Yakimov, herself a Bulgarian emigré to Canada and onetime college professor, writes in a distinctive detached and matter-of-fact voice (one chapter heading is “And Here Comes a Guy Called Ludmil”; another introduces “The Melancholy Figure Standing on a Bridge, the Crazy Lady, and the Strange Attraction Felt by Men to Girls with Blond Hair”). The dispassionate narration, which reads a bit like listening to Greta Garbo as Ninotchka, allows the episodes to unfold succinctly, though at times the descriptions are curious (“a gust of warm air suddenly oozing by”). The author’s voice suits the impressionistic nature of the work, but it leads to challenging brevity. There are too many subjects; each individual portrait is focused up close but the fuller picture appears blurry and vague, like a pointillist painting in reverse. The epilogue attempts to wrap things up but then takes off on a new tangent, albeit one that extends one of the book’s themes. It barrels up out of nowhere and readers get only a glimpse before it fades out.

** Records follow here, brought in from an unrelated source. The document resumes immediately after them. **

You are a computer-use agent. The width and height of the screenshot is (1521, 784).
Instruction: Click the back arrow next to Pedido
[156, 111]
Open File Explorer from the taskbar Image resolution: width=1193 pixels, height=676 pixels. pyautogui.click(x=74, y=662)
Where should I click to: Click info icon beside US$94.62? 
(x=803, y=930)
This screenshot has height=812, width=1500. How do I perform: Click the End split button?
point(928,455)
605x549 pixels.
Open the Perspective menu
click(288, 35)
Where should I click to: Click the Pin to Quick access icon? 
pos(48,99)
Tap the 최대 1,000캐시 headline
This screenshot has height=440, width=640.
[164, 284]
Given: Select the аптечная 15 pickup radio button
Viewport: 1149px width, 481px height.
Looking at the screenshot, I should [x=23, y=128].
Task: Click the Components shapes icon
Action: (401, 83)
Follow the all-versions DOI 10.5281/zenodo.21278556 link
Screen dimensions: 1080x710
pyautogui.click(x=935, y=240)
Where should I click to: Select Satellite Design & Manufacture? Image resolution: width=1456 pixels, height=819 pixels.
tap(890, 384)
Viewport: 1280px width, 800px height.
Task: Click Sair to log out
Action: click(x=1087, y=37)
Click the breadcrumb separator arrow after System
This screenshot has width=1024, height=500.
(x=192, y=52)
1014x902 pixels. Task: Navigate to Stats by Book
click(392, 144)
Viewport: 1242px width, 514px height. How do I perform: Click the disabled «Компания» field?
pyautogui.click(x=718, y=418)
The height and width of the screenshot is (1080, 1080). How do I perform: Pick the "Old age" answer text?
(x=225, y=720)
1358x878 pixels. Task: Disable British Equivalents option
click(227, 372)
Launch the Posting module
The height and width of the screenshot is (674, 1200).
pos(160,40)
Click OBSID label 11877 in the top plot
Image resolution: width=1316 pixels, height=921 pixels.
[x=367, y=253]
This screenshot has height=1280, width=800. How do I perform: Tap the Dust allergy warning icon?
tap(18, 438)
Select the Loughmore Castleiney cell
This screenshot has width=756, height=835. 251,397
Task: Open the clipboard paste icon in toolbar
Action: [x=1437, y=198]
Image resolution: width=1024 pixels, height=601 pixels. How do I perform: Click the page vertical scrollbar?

After mourning the separations caused by Balkanization and the Iron Curtain, Yakimov evokes hope by shows her characters intersecting in large and small ways. Readers who spot a connection or two will feel encouraged to seek more, and will also search for metaphorical and literal journeys to the fair.

Takeaway: Readers who want to explore the human side of the Cold War will appreciate this series of Eastern Bloc immigration narratives.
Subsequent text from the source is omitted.